## TASK INSTRUCTIONS:
Format as a JSON list of strings, one string per line and with blank lines omitted, the rows starting with the line containing "This screenshot has width=579, height=231." and continuing through the line containing "point(135,228)", both included.

## DATASET CONTENT:
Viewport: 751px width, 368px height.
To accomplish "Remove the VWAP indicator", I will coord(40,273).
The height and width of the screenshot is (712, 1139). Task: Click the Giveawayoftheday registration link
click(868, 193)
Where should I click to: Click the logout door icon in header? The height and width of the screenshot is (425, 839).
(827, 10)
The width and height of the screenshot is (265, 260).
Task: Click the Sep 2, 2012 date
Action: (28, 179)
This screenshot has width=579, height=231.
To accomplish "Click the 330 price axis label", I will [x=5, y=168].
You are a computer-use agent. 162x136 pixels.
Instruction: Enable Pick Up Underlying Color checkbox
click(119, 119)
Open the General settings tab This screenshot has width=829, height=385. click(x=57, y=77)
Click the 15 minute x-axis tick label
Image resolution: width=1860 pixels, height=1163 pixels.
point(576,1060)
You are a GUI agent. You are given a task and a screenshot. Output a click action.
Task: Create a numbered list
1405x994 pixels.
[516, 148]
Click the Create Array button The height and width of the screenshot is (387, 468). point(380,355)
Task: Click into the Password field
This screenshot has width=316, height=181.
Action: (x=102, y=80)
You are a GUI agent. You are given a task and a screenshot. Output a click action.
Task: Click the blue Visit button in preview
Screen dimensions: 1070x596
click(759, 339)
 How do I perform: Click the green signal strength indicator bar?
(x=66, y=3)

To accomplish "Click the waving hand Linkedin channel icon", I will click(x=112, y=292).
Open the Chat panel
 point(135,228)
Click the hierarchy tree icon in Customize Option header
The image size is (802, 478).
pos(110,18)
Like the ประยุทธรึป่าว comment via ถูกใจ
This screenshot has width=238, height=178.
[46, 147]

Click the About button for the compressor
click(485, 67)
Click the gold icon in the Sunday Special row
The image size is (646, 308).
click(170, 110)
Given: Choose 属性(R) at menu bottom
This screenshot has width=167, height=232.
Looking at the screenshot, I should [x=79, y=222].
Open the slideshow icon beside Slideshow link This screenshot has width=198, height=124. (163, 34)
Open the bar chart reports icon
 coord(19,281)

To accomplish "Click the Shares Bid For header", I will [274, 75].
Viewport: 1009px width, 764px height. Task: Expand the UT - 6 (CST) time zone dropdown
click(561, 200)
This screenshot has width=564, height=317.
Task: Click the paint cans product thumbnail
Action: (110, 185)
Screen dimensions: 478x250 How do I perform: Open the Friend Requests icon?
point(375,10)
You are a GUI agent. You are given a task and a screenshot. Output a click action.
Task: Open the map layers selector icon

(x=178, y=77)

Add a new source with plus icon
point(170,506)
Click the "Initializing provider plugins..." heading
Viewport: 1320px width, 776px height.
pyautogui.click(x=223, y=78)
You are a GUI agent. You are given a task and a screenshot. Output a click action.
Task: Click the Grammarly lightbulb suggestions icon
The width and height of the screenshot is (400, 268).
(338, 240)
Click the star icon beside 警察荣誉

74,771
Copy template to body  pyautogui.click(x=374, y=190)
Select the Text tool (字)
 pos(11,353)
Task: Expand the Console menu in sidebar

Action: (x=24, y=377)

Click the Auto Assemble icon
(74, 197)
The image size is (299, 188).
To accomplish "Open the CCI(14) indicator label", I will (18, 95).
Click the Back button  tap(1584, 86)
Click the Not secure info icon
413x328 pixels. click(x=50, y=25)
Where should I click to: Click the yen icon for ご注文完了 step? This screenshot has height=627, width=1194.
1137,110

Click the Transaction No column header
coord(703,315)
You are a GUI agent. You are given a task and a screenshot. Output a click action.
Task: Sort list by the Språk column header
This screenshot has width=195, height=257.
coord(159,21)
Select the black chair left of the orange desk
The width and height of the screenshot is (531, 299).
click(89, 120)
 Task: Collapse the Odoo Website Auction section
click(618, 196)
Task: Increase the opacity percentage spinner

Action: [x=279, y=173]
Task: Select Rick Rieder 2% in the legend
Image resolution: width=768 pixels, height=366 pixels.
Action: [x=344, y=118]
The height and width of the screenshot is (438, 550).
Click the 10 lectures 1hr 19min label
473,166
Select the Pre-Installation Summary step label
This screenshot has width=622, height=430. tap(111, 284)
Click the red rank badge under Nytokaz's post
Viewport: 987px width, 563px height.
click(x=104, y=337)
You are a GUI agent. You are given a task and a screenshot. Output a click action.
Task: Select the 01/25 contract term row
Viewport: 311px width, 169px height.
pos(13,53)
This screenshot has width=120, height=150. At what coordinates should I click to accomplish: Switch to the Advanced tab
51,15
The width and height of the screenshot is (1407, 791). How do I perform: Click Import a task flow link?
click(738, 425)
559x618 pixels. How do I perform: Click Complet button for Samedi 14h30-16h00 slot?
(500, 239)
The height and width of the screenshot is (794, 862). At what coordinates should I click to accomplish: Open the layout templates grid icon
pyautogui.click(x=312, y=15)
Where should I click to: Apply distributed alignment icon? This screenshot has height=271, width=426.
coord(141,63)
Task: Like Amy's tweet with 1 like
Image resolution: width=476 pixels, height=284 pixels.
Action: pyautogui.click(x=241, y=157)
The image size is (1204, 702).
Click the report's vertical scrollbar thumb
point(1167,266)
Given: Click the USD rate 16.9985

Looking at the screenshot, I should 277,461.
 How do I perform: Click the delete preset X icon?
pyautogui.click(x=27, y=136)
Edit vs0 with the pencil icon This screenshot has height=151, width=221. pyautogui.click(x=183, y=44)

## CORRECT OUTPUT:
[
  "This screenshot has width=579, height=231.",
  "To accomplish \"Click the 330 price axis label\", I will [x=5, y=168].",
  "You are a computer-use agent. 162x136 pixels.",
  "Instruction: Enable Pick Up Underlying Color checkbox",
  "click(119, 119)",
  "Open the General settings tab This screenshot has width=829, height=385. click(x=57, y=77)",
  "Click the 15 minute x-axis tick label",
  "Image resolution: width=1860 pixels, height=1163 pixels.",
  "point(576,1060)",
  "You are a GUI agent. You are given a task and a screenshot. Output a click action.",
  "Task: Create a numbered list",
  "1405x994 pixels.",
  "[516, 148]",
  "Click the Create Array button The height and width of the screenshot is (387, 468). point(380,355)",
  "Task: Click into the Password field",
  "This screenshot has width=316, height=181.",
  "Action: (x=102, y=80)",
  "You are a GUI agent. You are given a task and a screenshot. Output a click action.",
  "Task: Click the blue Visit button in preview",
  "Screen dimensions: 1070x596",
  "click(759, 339)",
  " How do I perform: Click the green signal strength indicator bar?",
  "(x=66, y=3)",
  "To accomplish \"Click the waving hand Linkedin channel icon\", I will click(x=112, y=292).",
  "Open the Chat panel",
  " point(135,228)"
]